Comédie de Marivaux, mise en scène de Salomé Villiers, avec Salomé Villiers, Raphaëlle Lehmann, Philippe Perrussel, Bertarnd Mounier, François Nambot et Etienne Launay.
Voir ou revoir "Le jeu de l'amour et du hasard" ne peut jamais faire de mal. Surtout quand la version proposée respecte le texte de Marivaux et lui donne un écrin moderne sans le dénaturer.
C'est dans un jardin avec un belle pelouse que se dérouleront à un bon rythme les marivaudages mis en scène par Salomé Villiers.
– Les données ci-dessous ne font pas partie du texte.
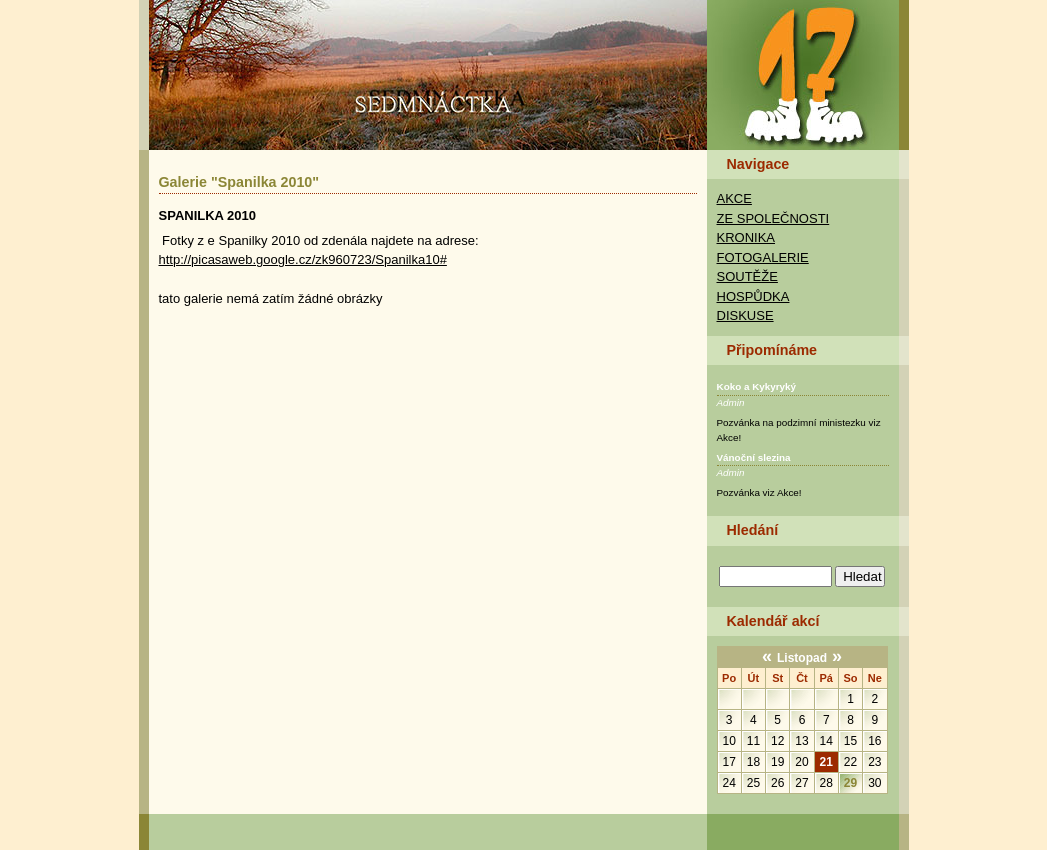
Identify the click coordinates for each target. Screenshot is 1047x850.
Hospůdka (753, 296)
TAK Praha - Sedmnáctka (807, 74)
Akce (734, 198)
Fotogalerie (763, 257)
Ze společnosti (773, 218)
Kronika (746, 237)
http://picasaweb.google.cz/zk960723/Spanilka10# (303, 259)
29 (850, 783)
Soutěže (747, 276)
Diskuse (745, 315)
Sur un linge étendu en son milieu, passeront opportunément des vidéos chargées de faire les intermèdes entre les actes.
Agrémentés de musique pop, ces petits moments "off" n'auront pas les fâcheuses conséquences habituelles de l'usage de la vidéo au théâtre. Car Léo Parmentier a tourné des saynètes muettes rigolotes qui ne perturbent pas, bien au contraire, la mise en scène enlevée de Salomé Villiers, par ailleurs très convaincante en Silvia et qu'on doit félicite pour sa compréhension de Marivaux.
En effet, elle a su retranscrire tout ce qu'il y a derrière ce jeu apparemment anodin de l'amour. Sans aller jusqu'à la thèse marxiste ou à la théorie à la Bourdieu, elle montre que l'inversion des rangs sociaux entre les maîtres et les domestiques n'est pas une opération à somme nulle, comme pourrait le suggérer le "tout est bien qui finit bien" précédant les applaudissements.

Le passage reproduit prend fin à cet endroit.